Energy costs are just one more notch, "expenses" or every day living items have been on a steady march northward. while mr greenspan is "old school" and believes he can control inflation by interest rates, what he is forgetting that the above is a perfect example of what is to come (wage inflation). the only thing is instead of getting a raise and "getting ahead" this raise will be merely to keep pace with rising costs (sounds like inflation to me?) but in order to increase one's standard of living greater (faster or higher percentage) wage increases will be demanded soon. this will cause companys to increase their prices to pass along new costs over and above energy costs (thus greenspans controling price inflation to prevent wage inflation is not working). To top it off anybody (regardless of ones job in the industry) in the airline business is in the ONLY business that has (whether by choice or market) NOT been able pass so much as increased energy costs on much less any other costs along. and to begin with they need to do this just to break even NOT to make addtional profits (like oil, drug, retail companies are doing)

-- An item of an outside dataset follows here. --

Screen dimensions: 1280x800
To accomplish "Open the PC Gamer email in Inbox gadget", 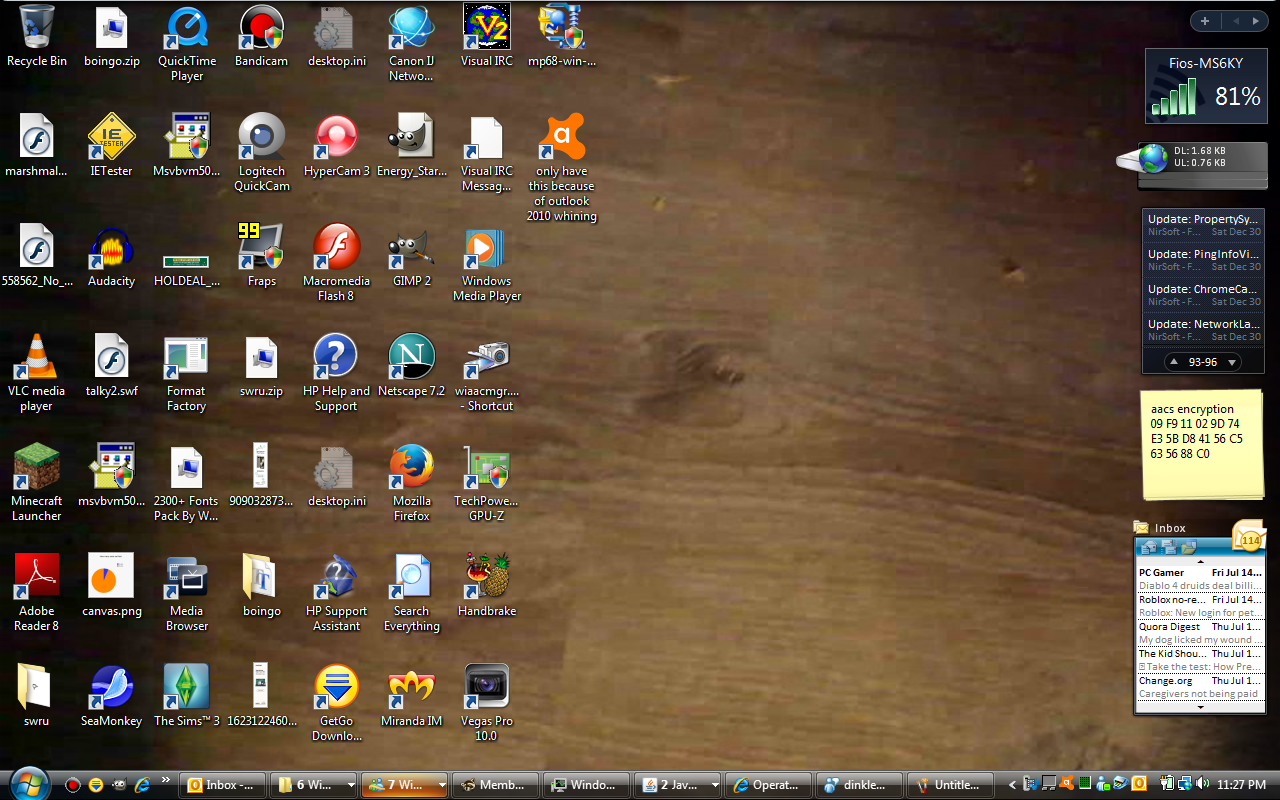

for this personal problem, if you got a 25% raise (which %-wise is HUGE) it would still be what 2.50 an hour? in this business it simply isn't going to happen. but that does not mean that one can not increase ones pay.
it just means that to do so from one particular company in one particular industry might be next to impossible. hence the logical answer becomes to look elsewhere that can command a higher wage, that is not dependant upon a business where the entire industry is broken.

best of luck.
If the OP made double her current pay, she still wouldn't be very well off.

When you find yourself publicly complaining about your financial situation, it's time for some self-assessment. Get some education and find a higher paying position. Not one that pays a little more; a job that pays a lot more.

I sympathize with the OP's plight. Very sad situation. And I agree with others who rightly point out that her refusal to quit and find something else (along with all her co-workers) guarantees that her job title will continue to command very little pay. Too many people are willing to do it (including Bambi) for less than $10/hr.

The airline industry may be fun, but feeding, clothing, housing and educating one's children has to come first. Not everyone enjoys what they do, but they do what they have to do to pay the rent or mortgage payment. Life involves many choices, including some we'd rather not make.